### Texte
++++++++++
Un an après la remise de votre rapport "Le sport : une ambition pour l'université" à France Universités, en février 2023, avez-vous pu observer des changements positifs ?
Le point le plus positif, c'est qu'il y a eu une double prise de conscience : par les universités, de l'importance du sport dans la vie universitaire et par l'écosystème sportif, de l'importance des universités dans l'écosystème sportif.
L'autre élément concret, c'est que cette double prise de conscience a abouti en avril 2023 à un événement important : la signature de la feuille de route sur la pratique sportive des étudiants par la ministre de l'Enseignement supérieur et de la Recherche et par la ministre des Sports et des Jeux olympiques et paralympiques.
Un groupe de travail et des comités de pilotage ont été mis en œuvre. Il y a eu une vraie réflexion et des éléments concrets, comme le plan "5.000 équipements", financé en partie par l'Agence nationale du sport (ANS).
++++++++++
### Données fournies
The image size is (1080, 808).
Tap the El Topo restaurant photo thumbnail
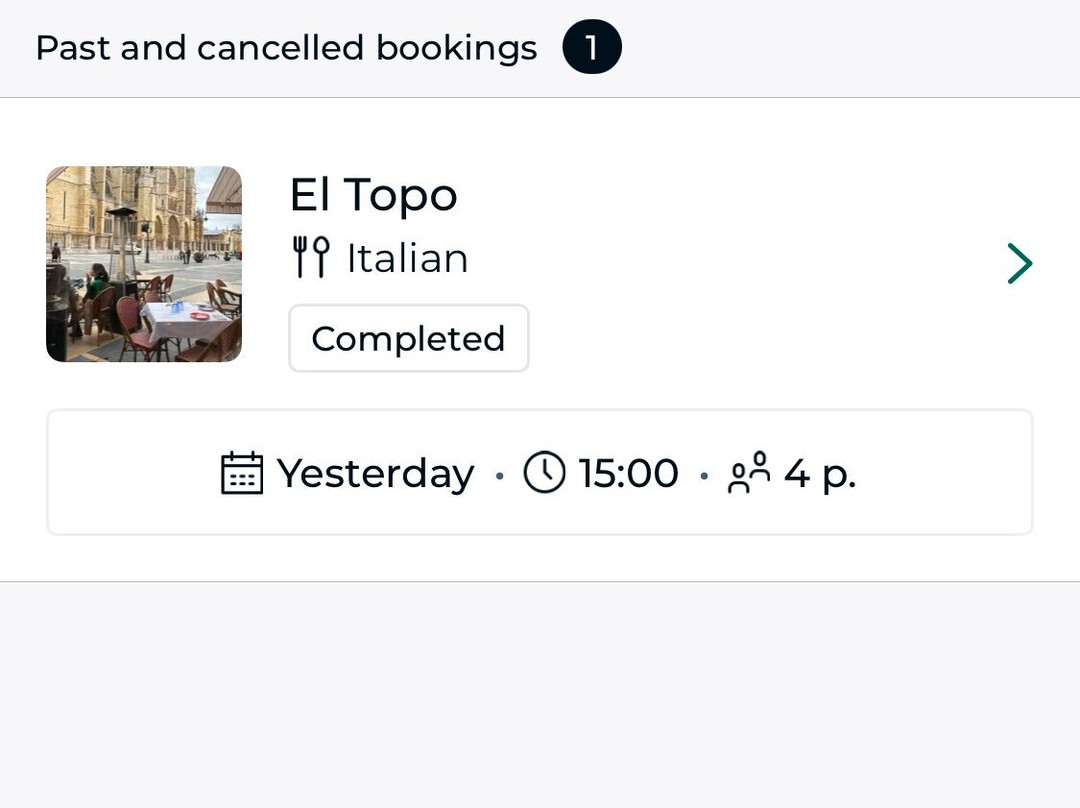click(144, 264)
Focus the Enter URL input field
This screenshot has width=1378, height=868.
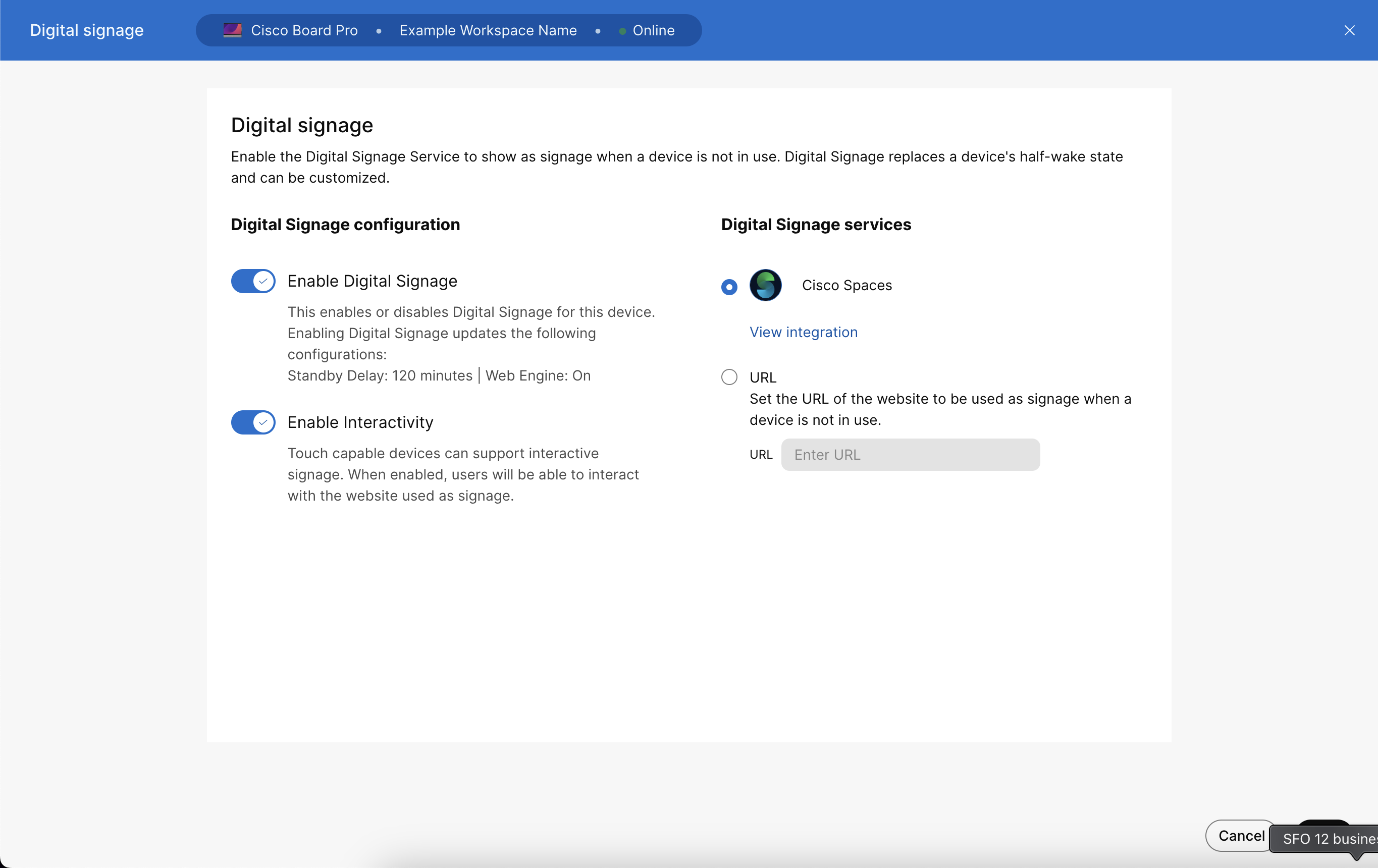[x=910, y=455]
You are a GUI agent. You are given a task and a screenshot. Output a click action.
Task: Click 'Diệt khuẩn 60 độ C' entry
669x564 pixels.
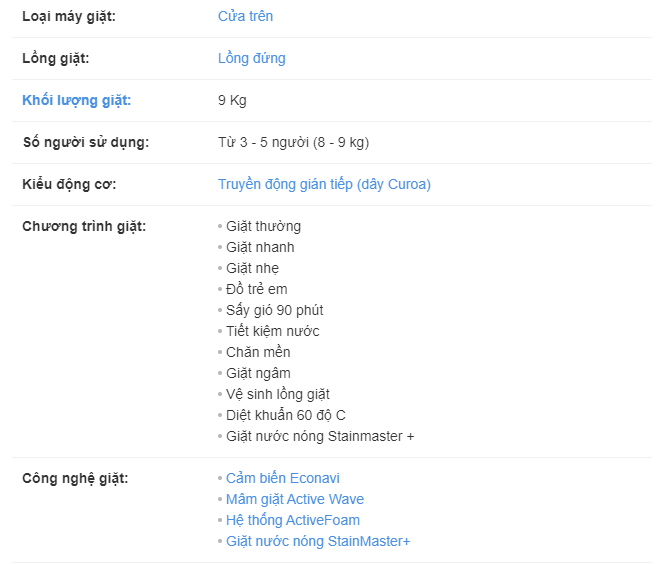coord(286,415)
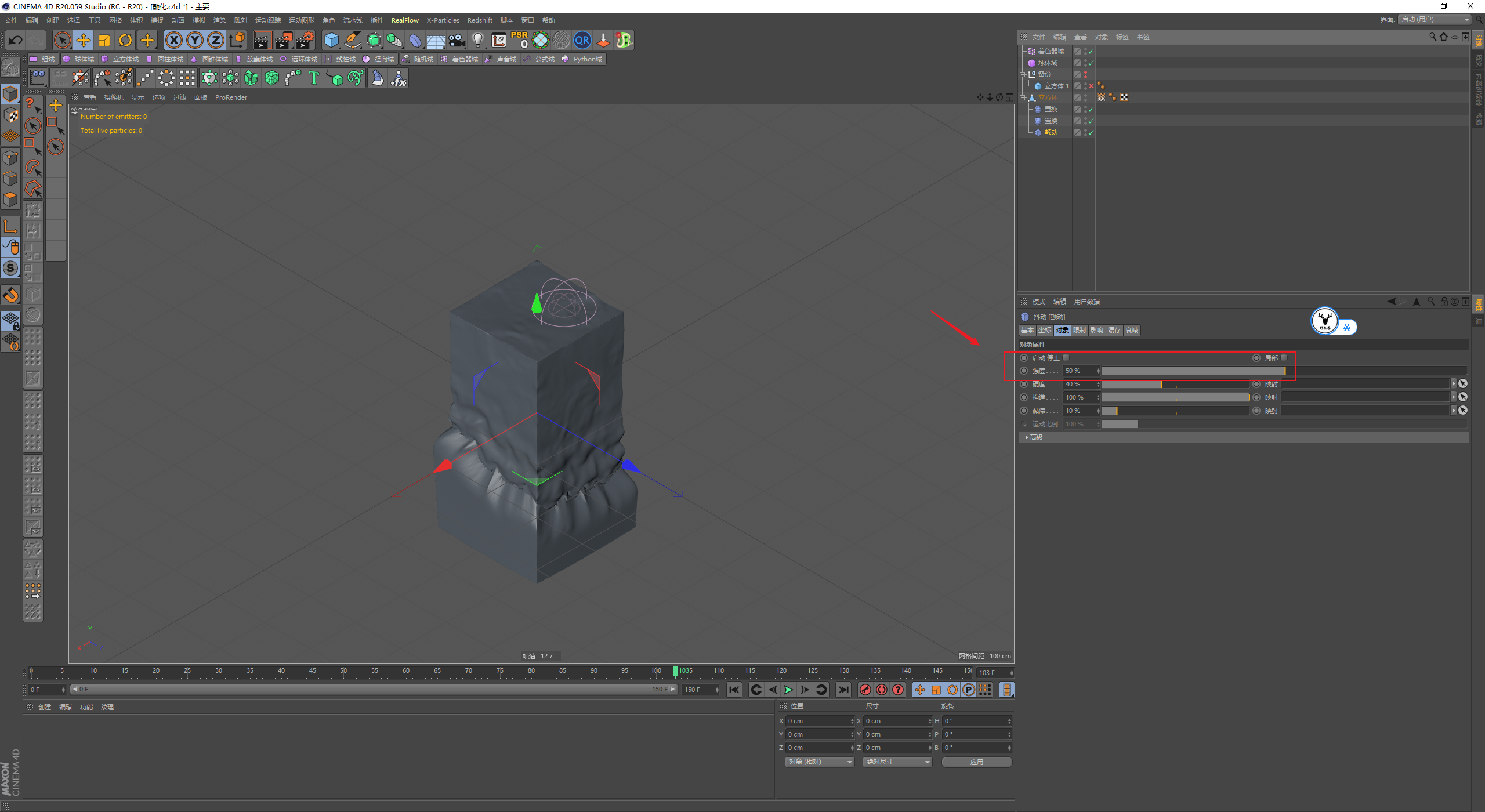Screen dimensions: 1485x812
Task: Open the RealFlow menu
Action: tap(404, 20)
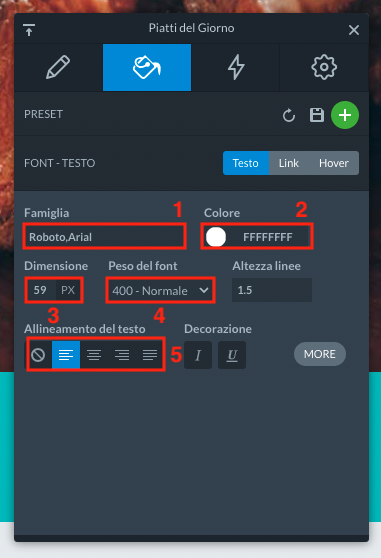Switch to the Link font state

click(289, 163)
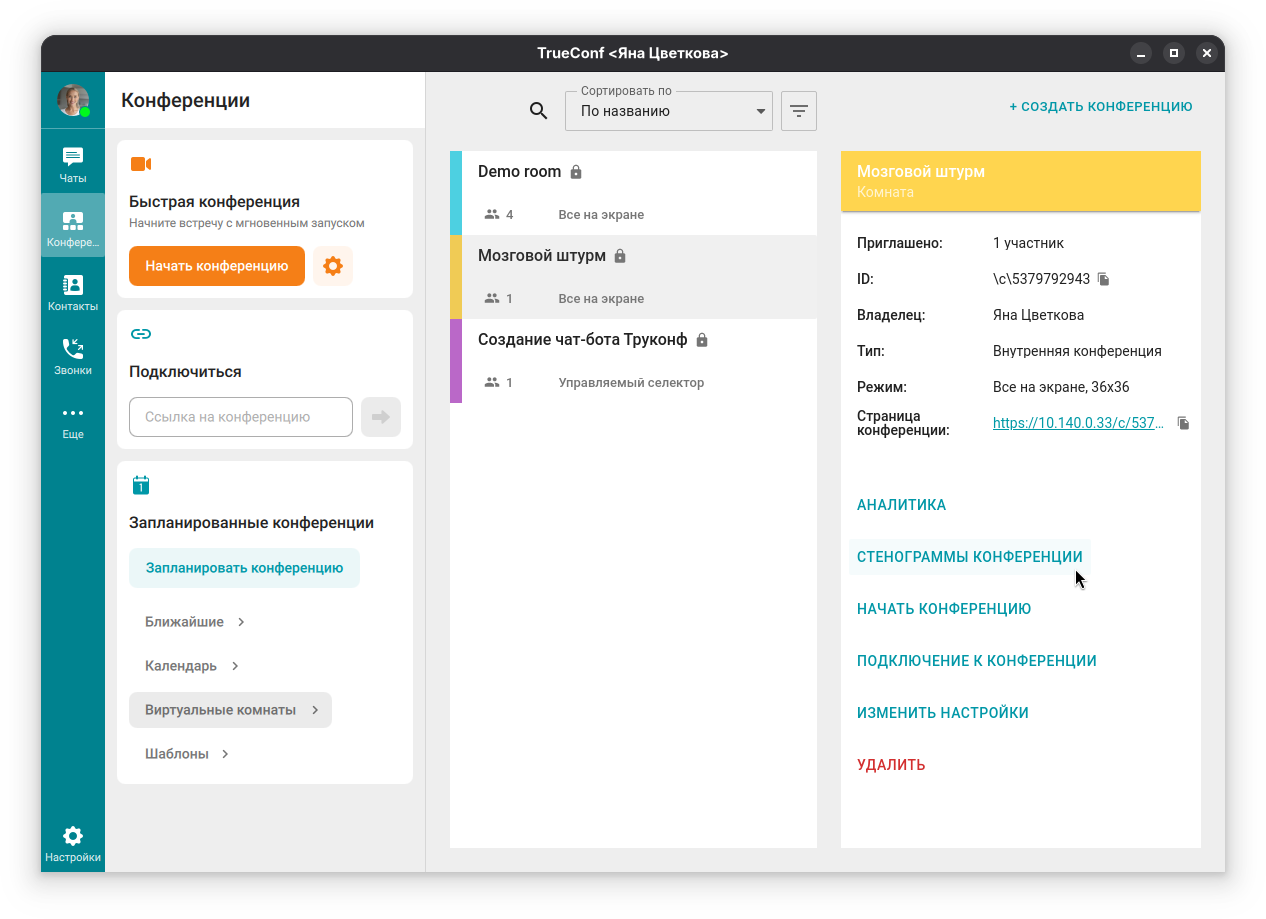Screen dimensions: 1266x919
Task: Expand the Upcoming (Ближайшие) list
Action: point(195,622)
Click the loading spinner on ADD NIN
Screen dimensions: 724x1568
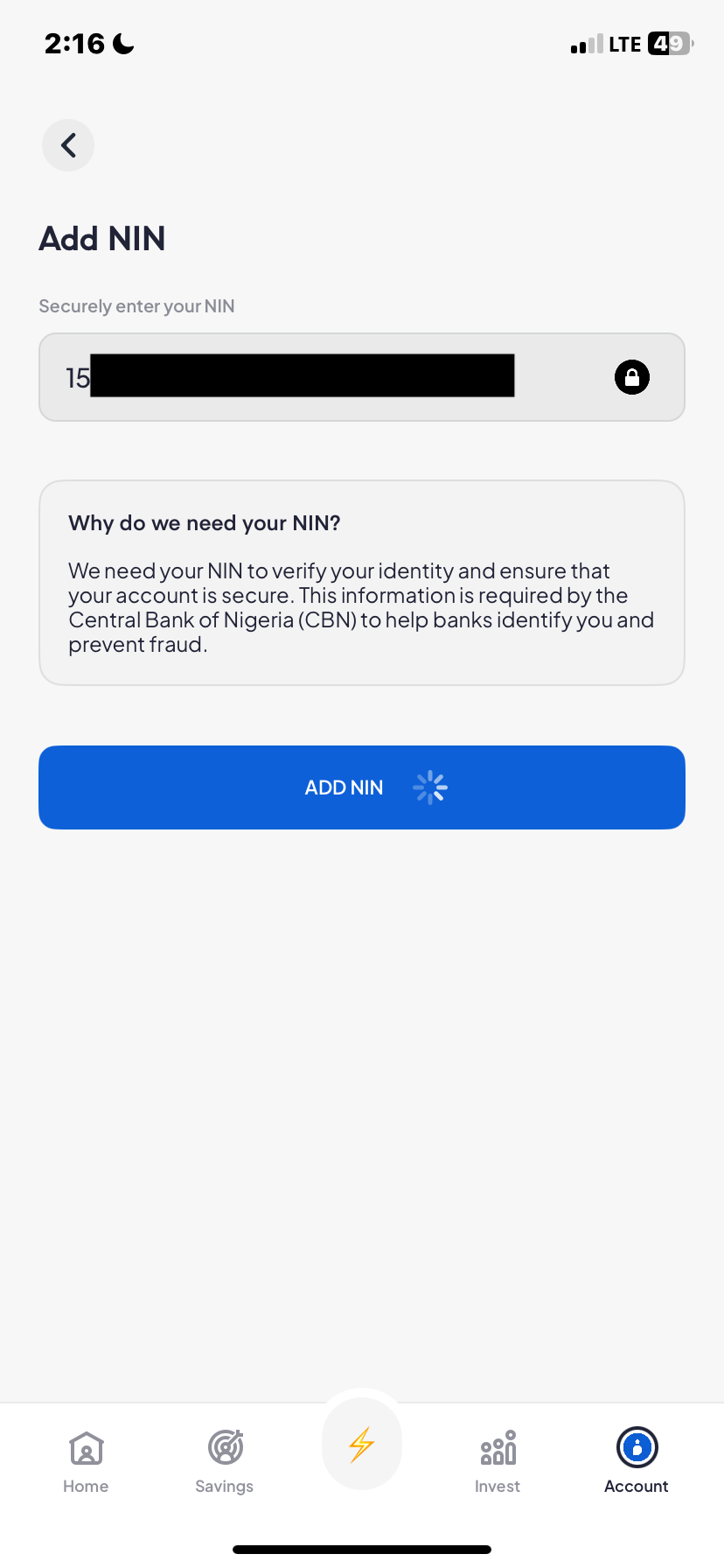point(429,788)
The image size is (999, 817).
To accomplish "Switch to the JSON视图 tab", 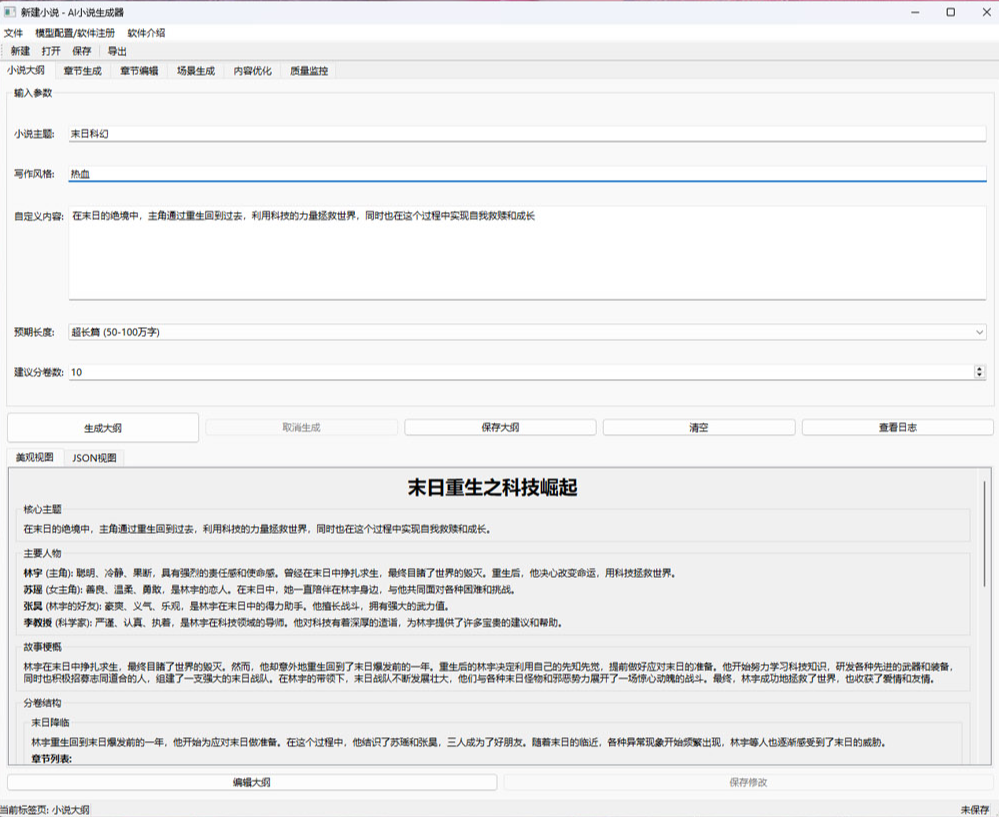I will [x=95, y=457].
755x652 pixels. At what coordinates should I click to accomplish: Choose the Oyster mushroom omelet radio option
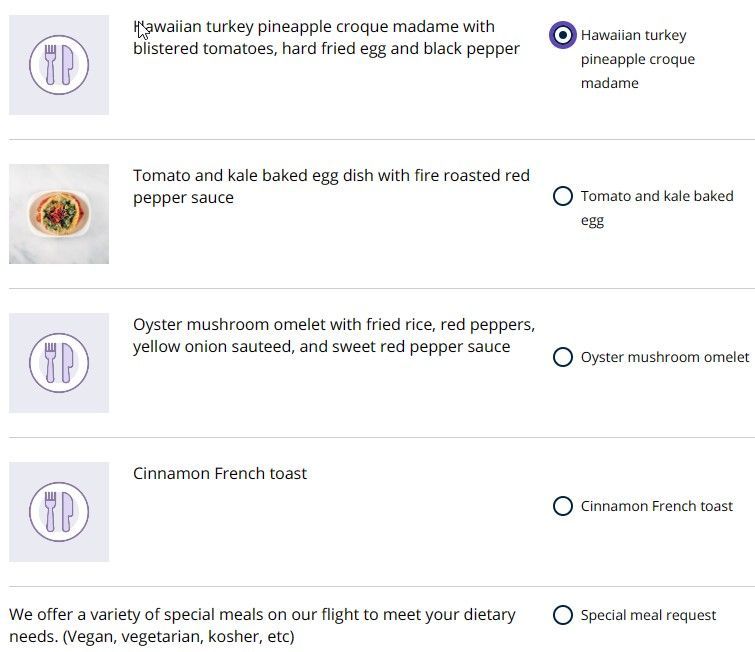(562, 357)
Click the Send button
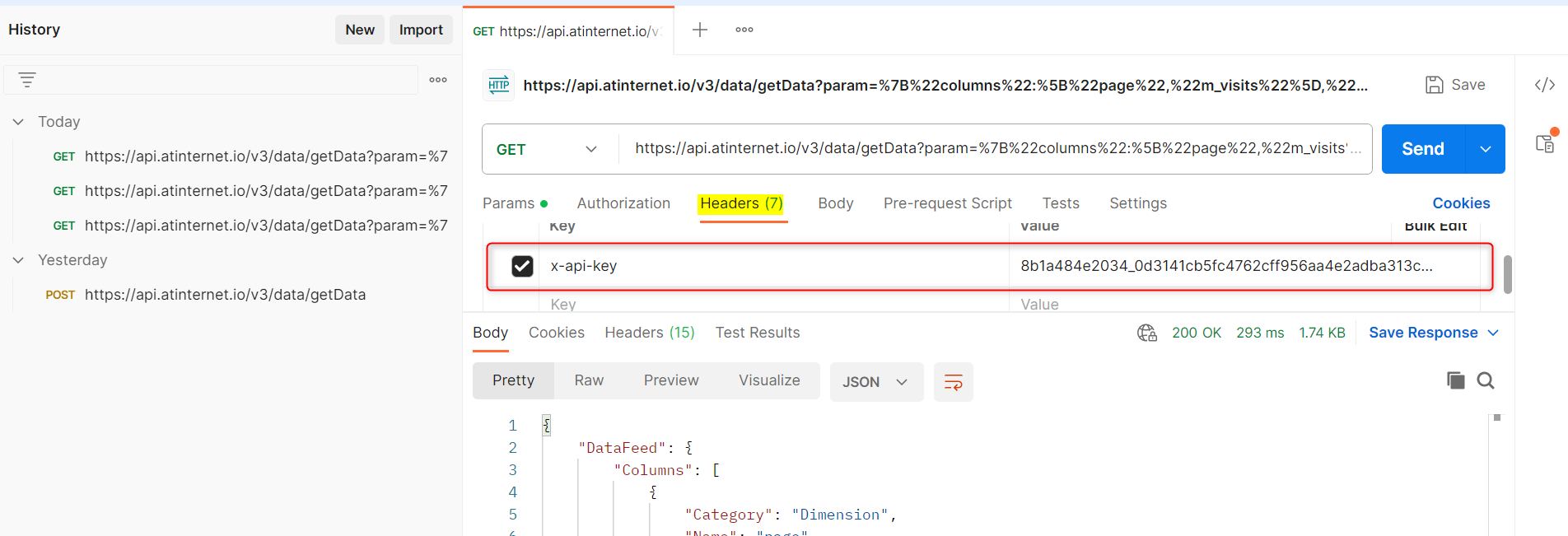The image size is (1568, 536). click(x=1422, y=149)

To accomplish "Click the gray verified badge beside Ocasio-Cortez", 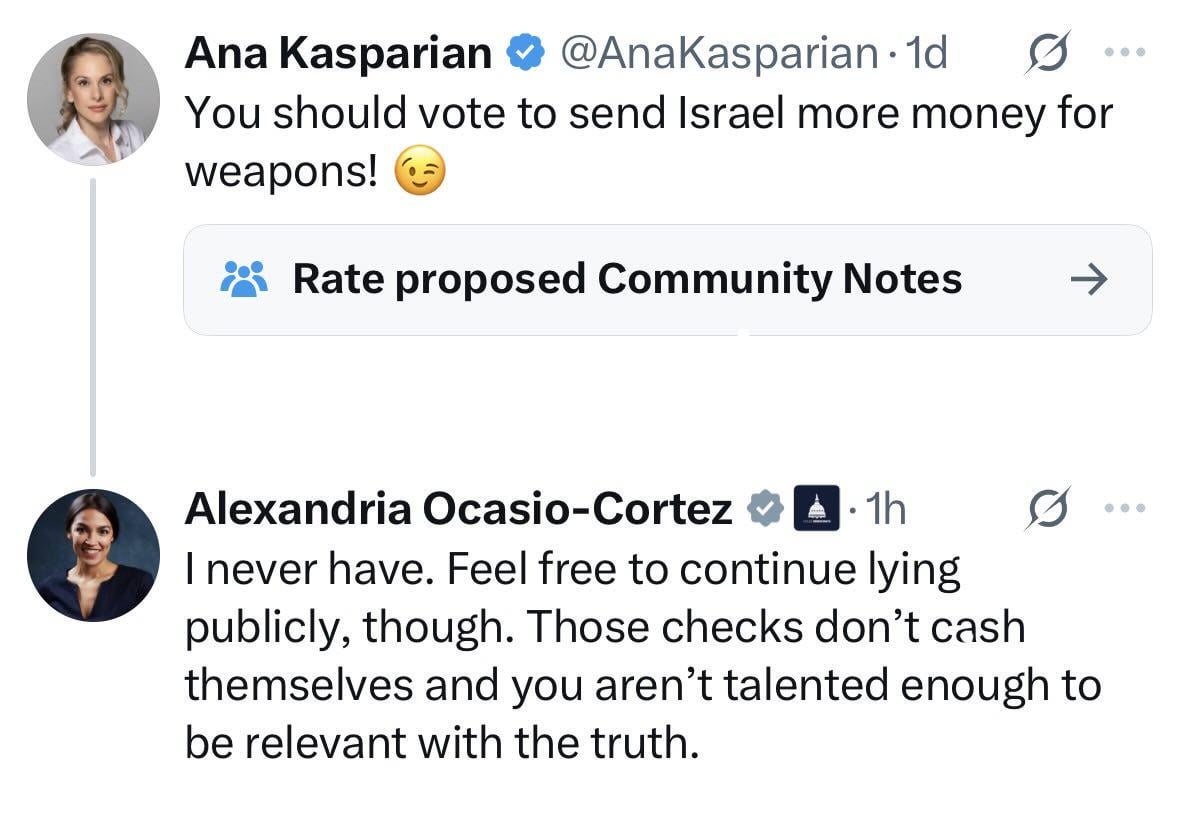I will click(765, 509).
++++++++++
### Consigne
Recopiez à l'identique, dans l'entretien sur le sport à l'université, le passage allant de « Un an après » jusqu'à « dans l'écosystème sportif. ».

### Résultat attendu
Un an après la remise de votre rapport "Le sport : une ambition pour l'université" à France Universités, en février 2023, avez-vous pu observer des changements positifs ?
Le point le plus positif, c'est qu'il y a eu une double prise de conscience : par les universités, de l'importance du sport dans la vie universitaire et par l'écosystème sportif, de l'importance des universités dans l'écosystème sportif.